Auch Gewalt gegen Frauen hat einen Klassenaspekt. Gewalt findet sich zwar in allen Gesellschaftsschichten. Die aktuelle Studie des Bundesministeriums für Familie, Senioren, Jugend und Frauen vom November 2008 (»Gewalt in Paarbeziehungen«) betont aber, dass ärmere Frauen tendenziell stärker von Gewalt in Paarbeziehungen betroffen sind. Die Autorinnen der Studie führen dies auf den verstärkten sozialen Stress in Beziehungen »in schwierigen sozialen Lagen« und verunsicherte männliche Rollenbilder zurück. Die Partner können aufgrund ihrer Arbeitslosigkeit oder ihres geringen Verdiensts nicht mehr die (bei allem gesellschaftlichen Wandel immer noch eingeforderte) Ernährerrolle übernehmen. Die nur leicht geringer ausgeprägte Gewalt gegen Frauen mit höheren Einkommen führen die Autorinnen der Studie darauf zurück, dass die überlieferten Geschlechterrollen hier gebrochen werden und sich in Aggressionen der Männer gegen ihre Partnerinnen niederschlagen.
Aber: im Jahre 2013 mussten 7000 Frauen, die Zuflucht in einem autonomen Frauenhaus suchten, wieder abgewiesen werden.
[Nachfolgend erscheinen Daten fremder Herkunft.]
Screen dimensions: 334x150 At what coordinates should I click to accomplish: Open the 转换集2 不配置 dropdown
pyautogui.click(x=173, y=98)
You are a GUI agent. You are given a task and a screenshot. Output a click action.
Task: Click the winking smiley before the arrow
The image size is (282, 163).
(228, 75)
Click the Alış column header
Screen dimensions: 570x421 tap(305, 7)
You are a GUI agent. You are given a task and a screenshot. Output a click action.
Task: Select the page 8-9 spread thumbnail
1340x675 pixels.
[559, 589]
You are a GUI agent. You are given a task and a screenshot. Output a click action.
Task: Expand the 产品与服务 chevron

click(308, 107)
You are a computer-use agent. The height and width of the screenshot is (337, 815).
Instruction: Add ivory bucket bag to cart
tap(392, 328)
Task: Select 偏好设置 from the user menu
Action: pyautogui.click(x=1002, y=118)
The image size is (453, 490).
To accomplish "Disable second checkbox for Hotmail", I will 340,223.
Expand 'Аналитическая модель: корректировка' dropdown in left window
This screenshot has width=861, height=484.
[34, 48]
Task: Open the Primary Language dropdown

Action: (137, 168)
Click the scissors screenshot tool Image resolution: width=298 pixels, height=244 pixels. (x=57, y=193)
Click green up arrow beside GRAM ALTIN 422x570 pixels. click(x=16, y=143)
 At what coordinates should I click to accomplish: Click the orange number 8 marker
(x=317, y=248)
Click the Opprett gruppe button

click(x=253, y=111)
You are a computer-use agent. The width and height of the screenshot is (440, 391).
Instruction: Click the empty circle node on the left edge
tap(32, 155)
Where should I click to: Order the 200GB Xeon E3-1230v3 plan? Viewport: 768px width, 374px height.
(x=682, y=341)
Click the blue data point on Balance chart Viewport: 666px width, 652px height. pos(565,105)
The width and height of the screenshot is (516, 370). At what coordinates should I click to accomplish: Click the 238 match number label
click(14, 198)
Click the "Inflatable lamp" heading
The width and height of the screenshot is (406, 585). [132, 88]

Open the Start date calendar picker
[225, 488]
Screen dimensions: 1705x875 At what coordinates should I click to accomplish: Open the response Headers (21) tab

Nur 5000 Frauen konnten bleiben. Dies lag zum einen an zu wenigen verfügbaren Plätzen, zum anderen an einer mangelnden Finanzierung. Frauen, dies bis zu 100 Euro pro Tag nicht aufbringen können oder die keine Hartz-IV-Empfängerinnen (wie Studentinnen mit Bafög-Anspruch, Asylbewerberinnen, illegalisierte Migrantinnen) sind, haben oft nicht die Möglichkeit, im Frauenhaus zu bleiben. Durch die chronische Unterfinanzierung vieler Frauenhäuser ist auch eine psychologische Betreuung nicht durchgehend gewährleistet, für Rollstuhlfahrerinnen ist die mangelnde Barrierefreiheit in vielen Fällen ein Ausschlusskriterium. Die Basisfinanzierung der Frauenhäuser sind freiwillige Leistungen der einzelnen Länder (Ausnahme: Schleswig-Holstein, Berlin und Hamburg, hier gibt es ein Finanzierungsgesetz).19 Das Ergebnis: Ist es für viele Frauen eh schon schwer, einen Schritt aus den Gewaltbeziehungen zu machen, sind sie nun auch oft gezwungen, wieder zu ihren gewalttätigen Partnern zurückzukehren, um sich auf eine länger dauernde Suche nach Alternativen zu machen.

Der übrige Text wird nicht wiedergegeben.